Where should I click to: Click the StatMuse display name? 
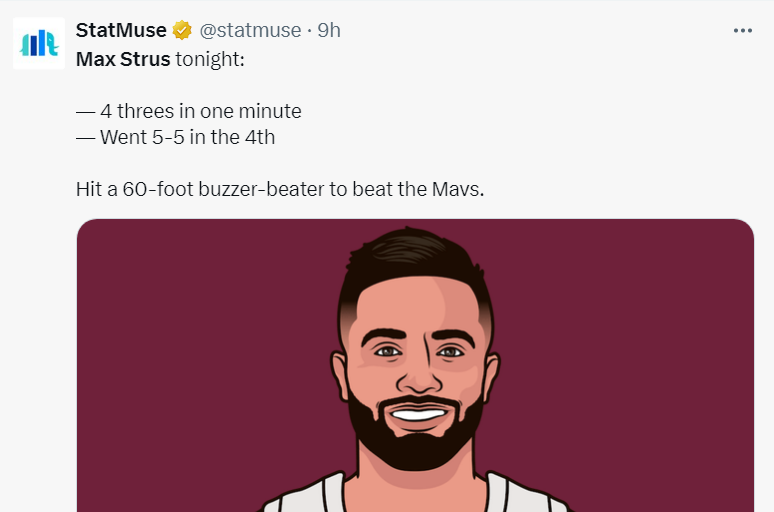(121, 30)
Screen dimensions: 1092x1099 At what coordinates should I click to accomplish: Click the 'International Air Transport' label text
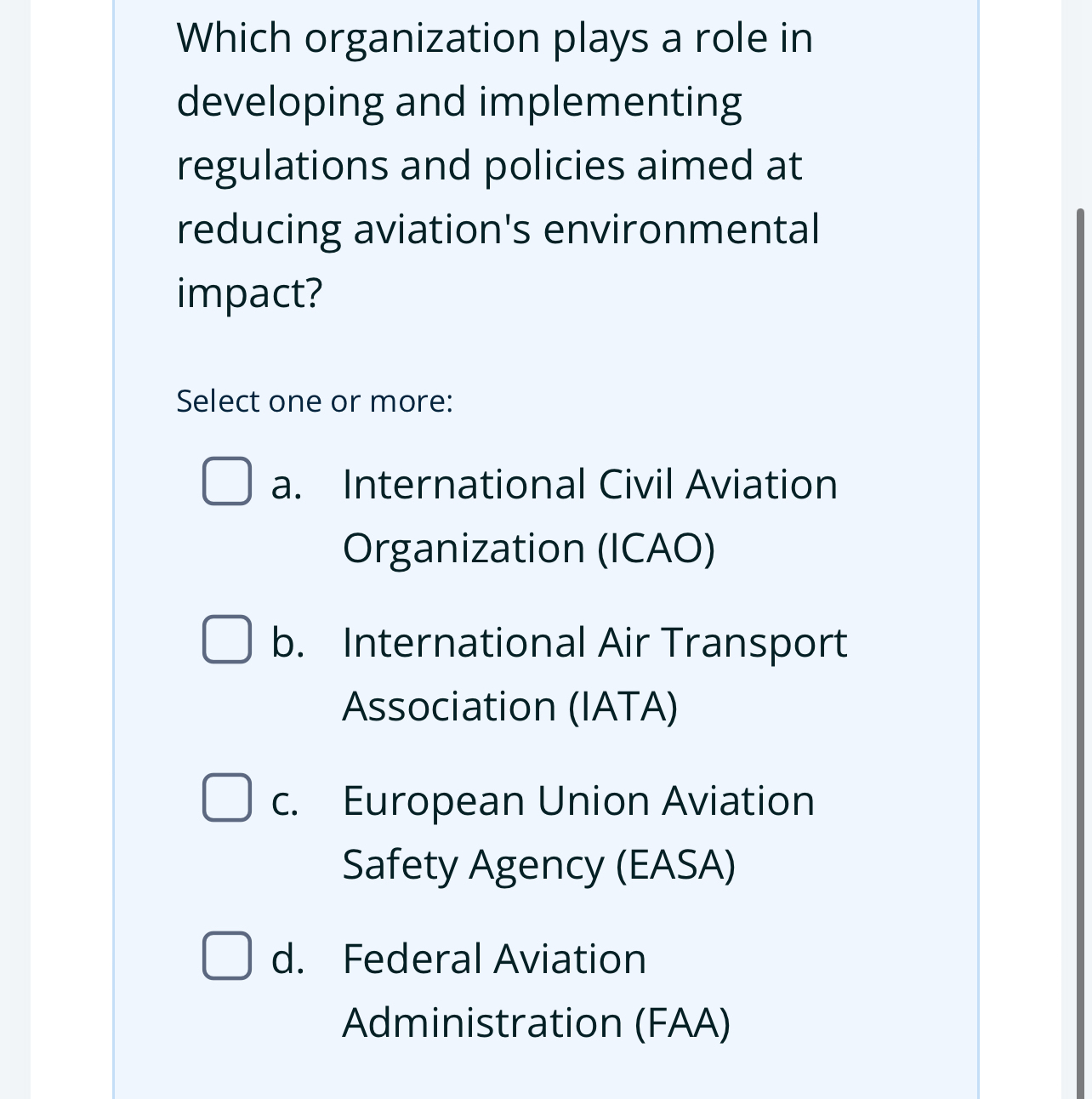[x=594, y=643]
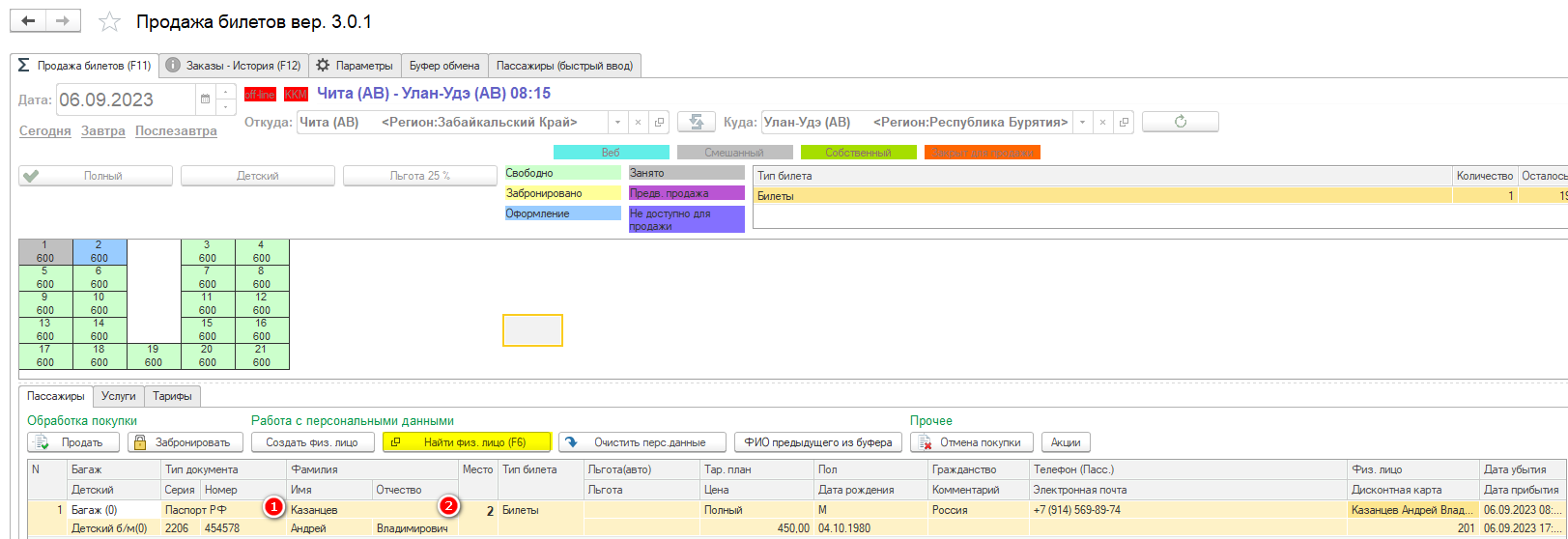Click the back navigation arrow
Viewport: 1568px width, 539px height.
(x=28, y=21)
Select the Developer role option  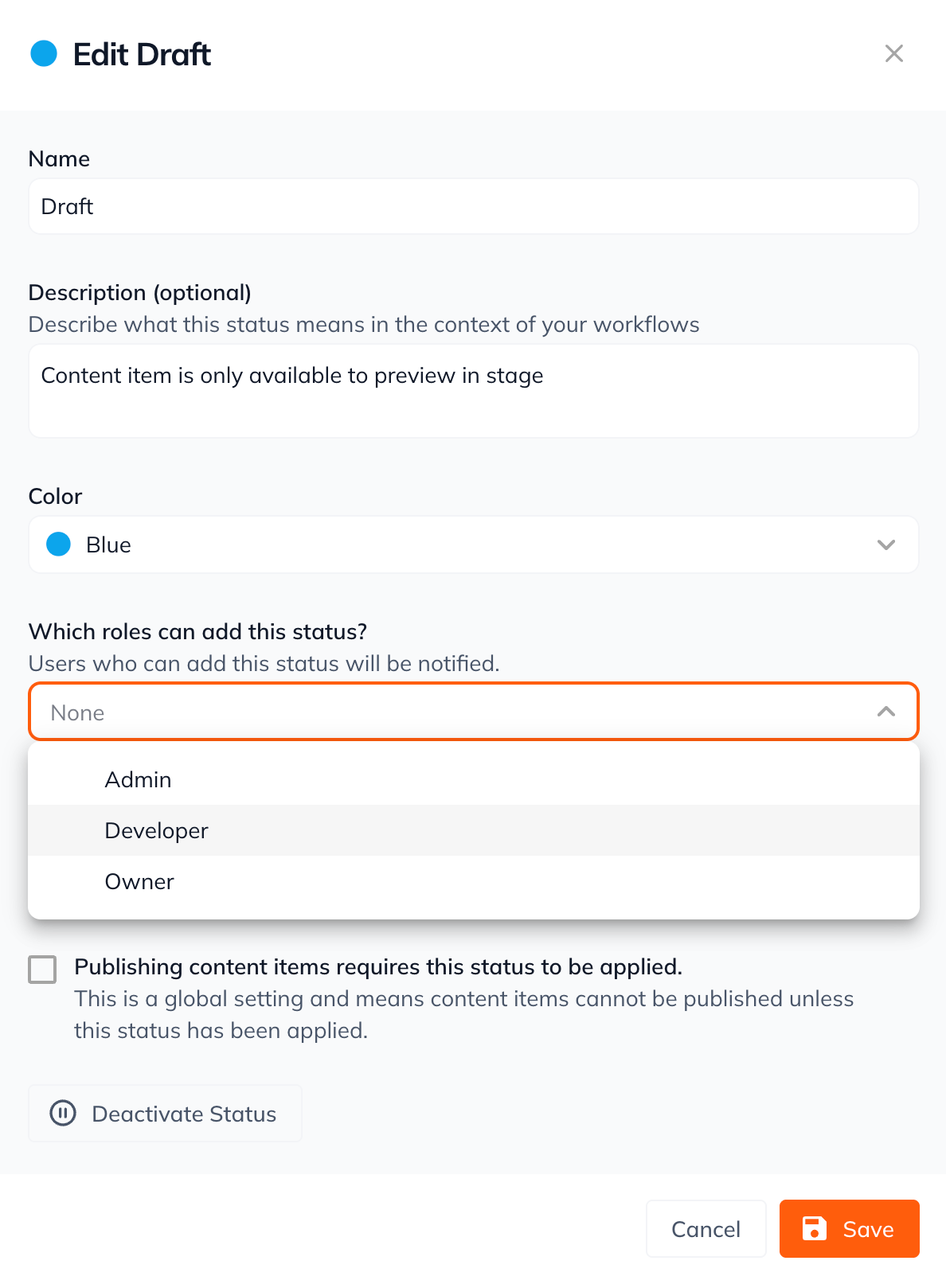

· · · · · · ·

• Set task
Could you copy every line of the listing above word for word, leaving out the pictures?

• Exercise result
Where should I click to: Click the StatMuse display name? 
(121, 30)
Screen dimensions: 1092x1099 At what coordinates should I click to accomplish: Click the 'International Air Transport' label text
[x=594, y=643]
Click the back navigation arrow
Viewport: 1568px width, 539px height.
(x=28, y=21)
Select the Developer role option  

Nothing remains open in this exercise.